Dr. Harris: As a few minutes remain, does the Minister agree that it is inappropriate for any dentist, as for doctors in the health service, to discriminate because of their religious views against patients by, for example, refusing to treat a female patient unless they wear a hijab? It was recently reported in the press that that had happened, and it cannot be right for a dentist to set dress codes for patients.

Ann Keen: The hon. Gentleman’s style is sometimes to ask unexpected questions, and as I have known him for some years in the House I was expecting the unexpected. I have no wish to comment on that, because I know not the source.
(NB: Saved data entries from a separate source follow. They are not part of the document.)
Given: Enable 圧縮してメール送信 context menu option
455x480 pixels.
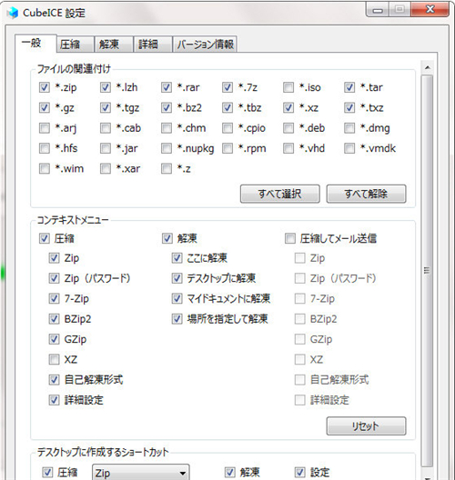Looking at the screenshot, I should (290, 238).
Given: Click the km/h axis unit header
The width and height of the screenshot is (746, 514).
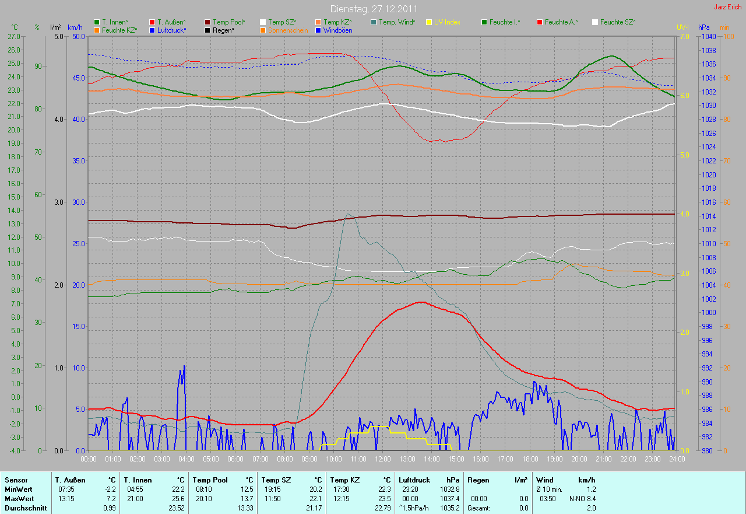Looking at the screenshot, I should click(75, 27).
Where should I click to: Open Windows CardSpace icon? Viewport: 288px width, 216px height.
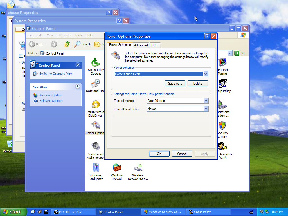(x=96, y=168)

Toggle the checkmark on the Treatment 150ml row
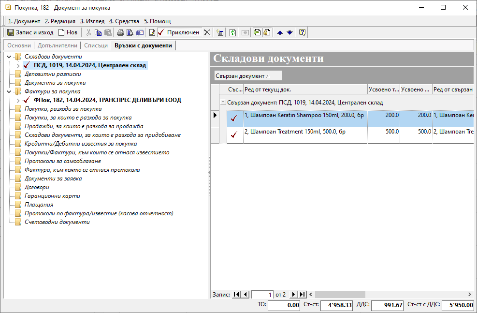click(x=234, y=135)
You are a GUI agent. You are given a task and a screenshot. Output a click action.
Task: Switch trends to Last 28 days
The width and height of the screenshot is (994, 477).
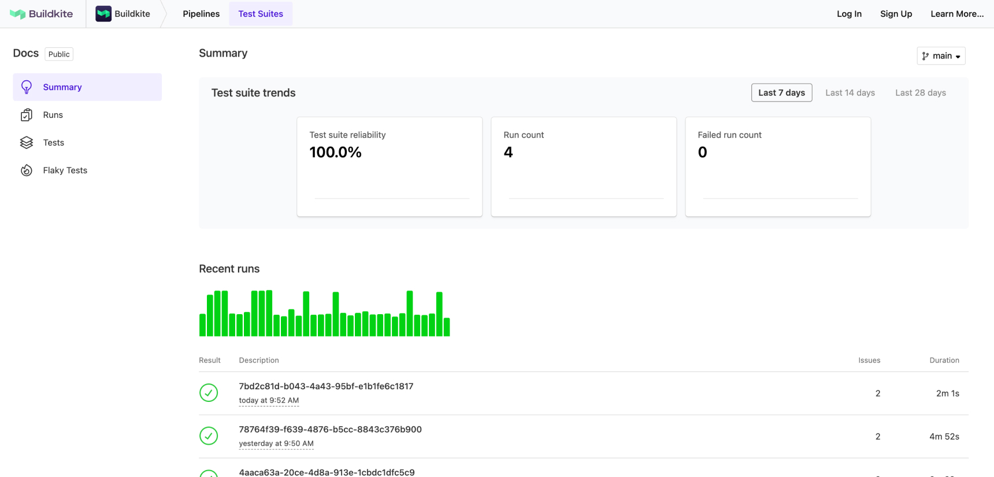tap(920, 93)

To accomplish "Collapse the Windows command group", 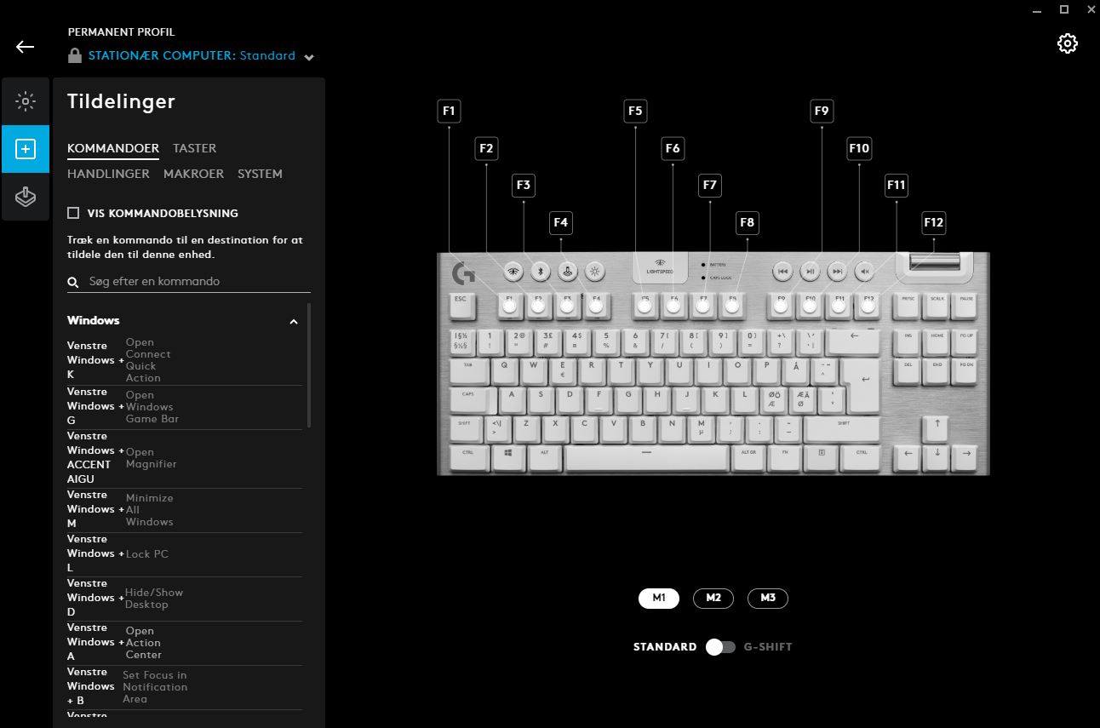I will point(294,321).
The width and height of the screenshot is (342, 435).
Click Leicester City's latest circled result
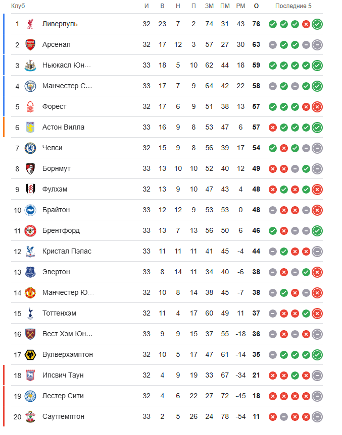click(x=317, y=396)
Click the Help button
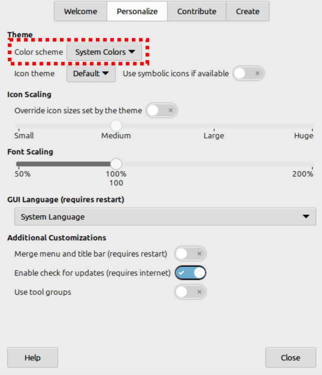322x375 pixels. point(32,357)
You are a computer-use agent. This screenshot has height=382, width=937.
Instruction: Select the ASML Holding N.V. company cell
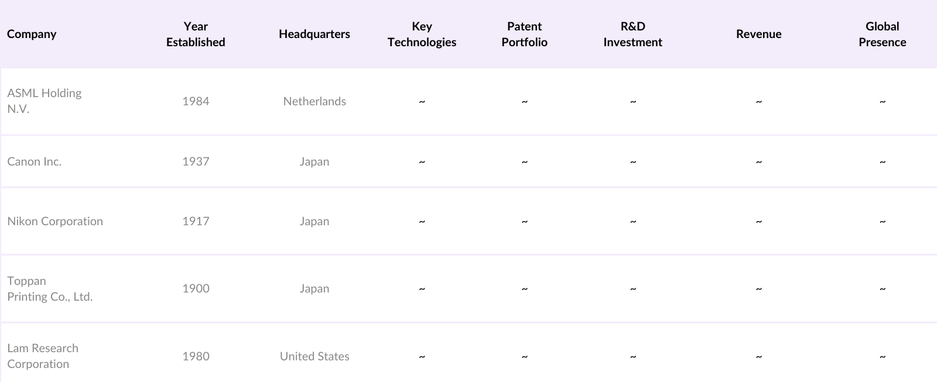point(45,101)
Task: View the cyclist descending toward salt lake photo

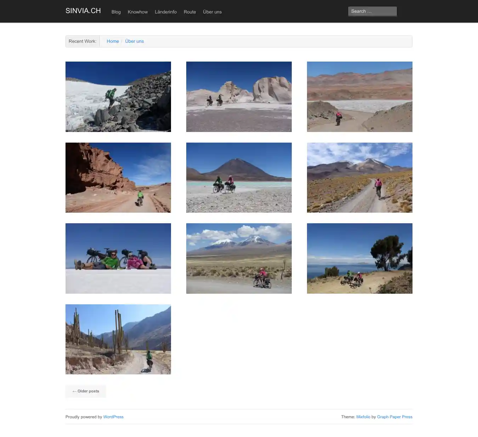Action: tap(359, 97)
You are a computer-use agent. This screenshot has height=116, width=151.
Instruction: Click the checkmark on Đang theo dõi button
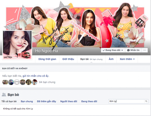104,50
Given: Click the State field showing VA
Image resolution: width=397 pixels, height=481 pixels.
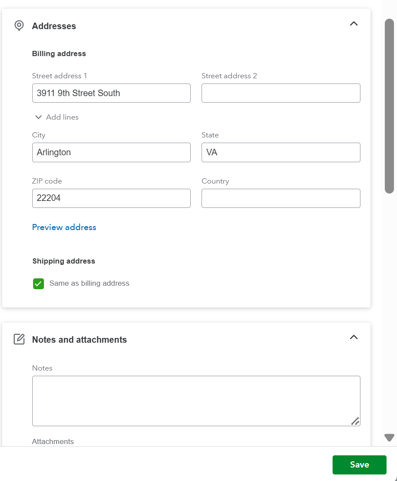Looking at the screenshot, I should click(281, 152).
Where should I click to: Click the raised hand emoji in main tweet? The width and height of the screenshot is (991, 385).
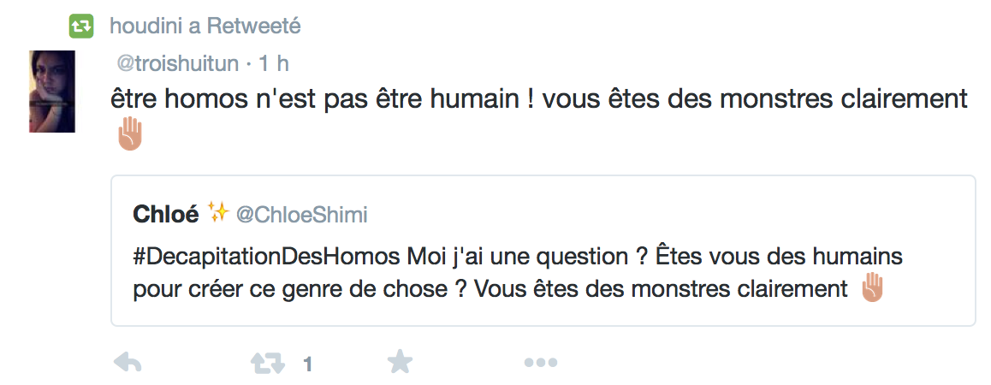coord(130,133)
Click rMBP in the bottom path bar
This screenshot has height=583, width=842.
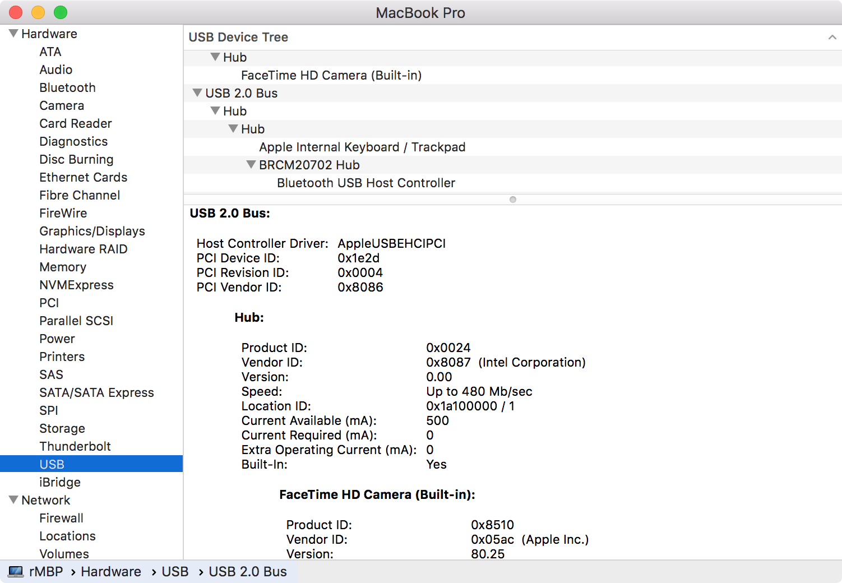pyautogui.click(x=46, y=571)
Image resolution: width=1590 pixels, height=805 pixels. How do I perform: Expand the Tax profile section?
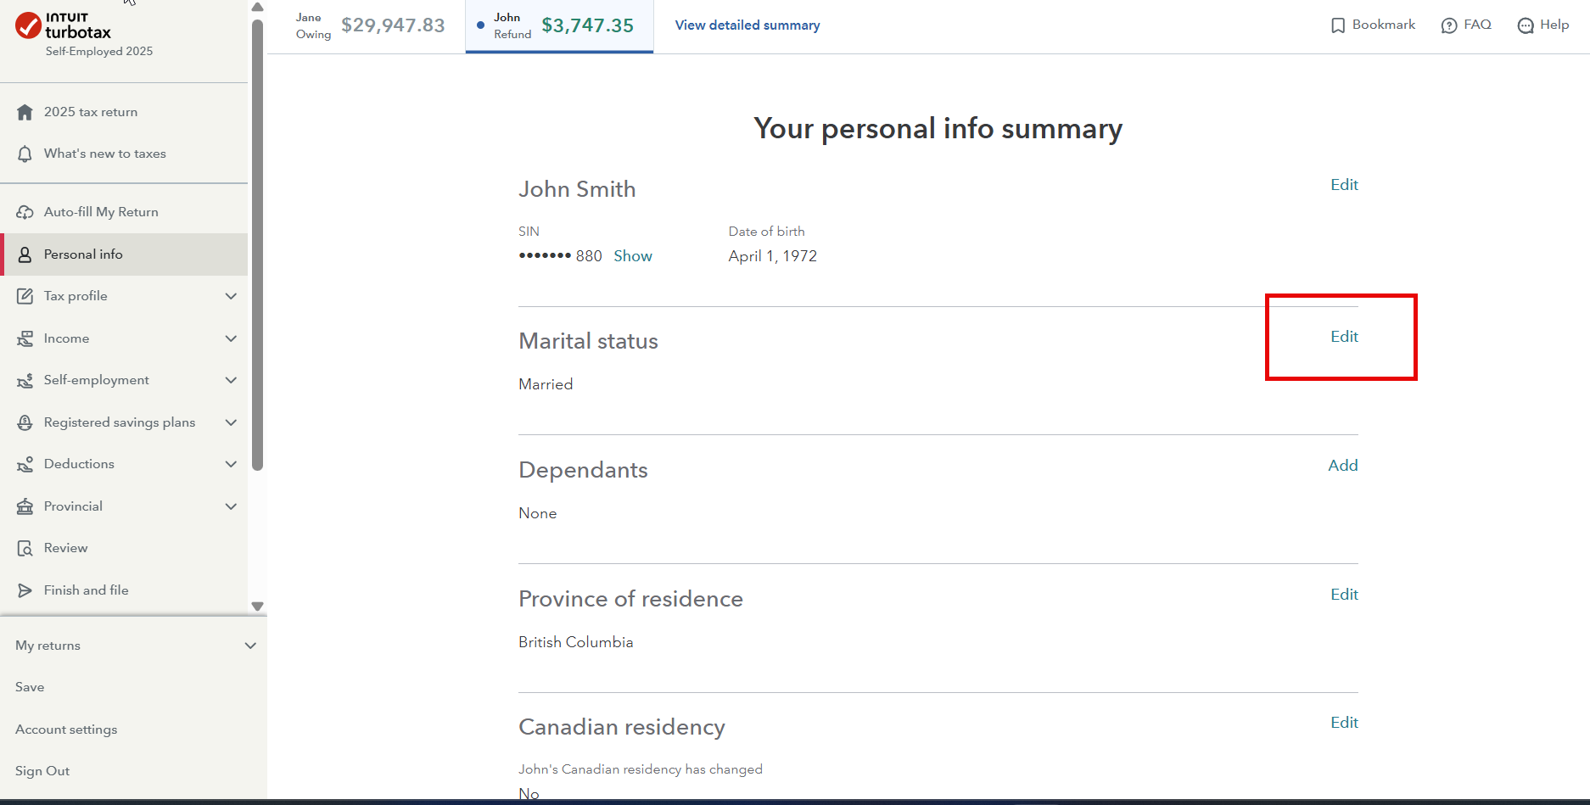point(231,296)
I urge the hon. Gentleman and his fellow MPs to work constructively with Oxfordshire PCT and the South Central SHA to ensure that Oxfordshire residents are provided with the very best NHS services now and in the future. I know from the commitment that I was given this morning that Oxfordshire PCT is committed to improving oral health in its population, and the development of dental services in Oxfordshire is an integral part of the PCT’s priorities for local health services. I hope that today’s debate has sent out a strong message to dentists to adapt their conversations. The overwhelming majority of dentists in the NHS do amazing and brilliant work, which is difficult, as we all recognise. Not everyone looks forward to visiting the dentist and for dentists to know that before their patients arrive must create even more anxiety for them, but they do an excellent job and I congratulate them all, particularly those in Oxford.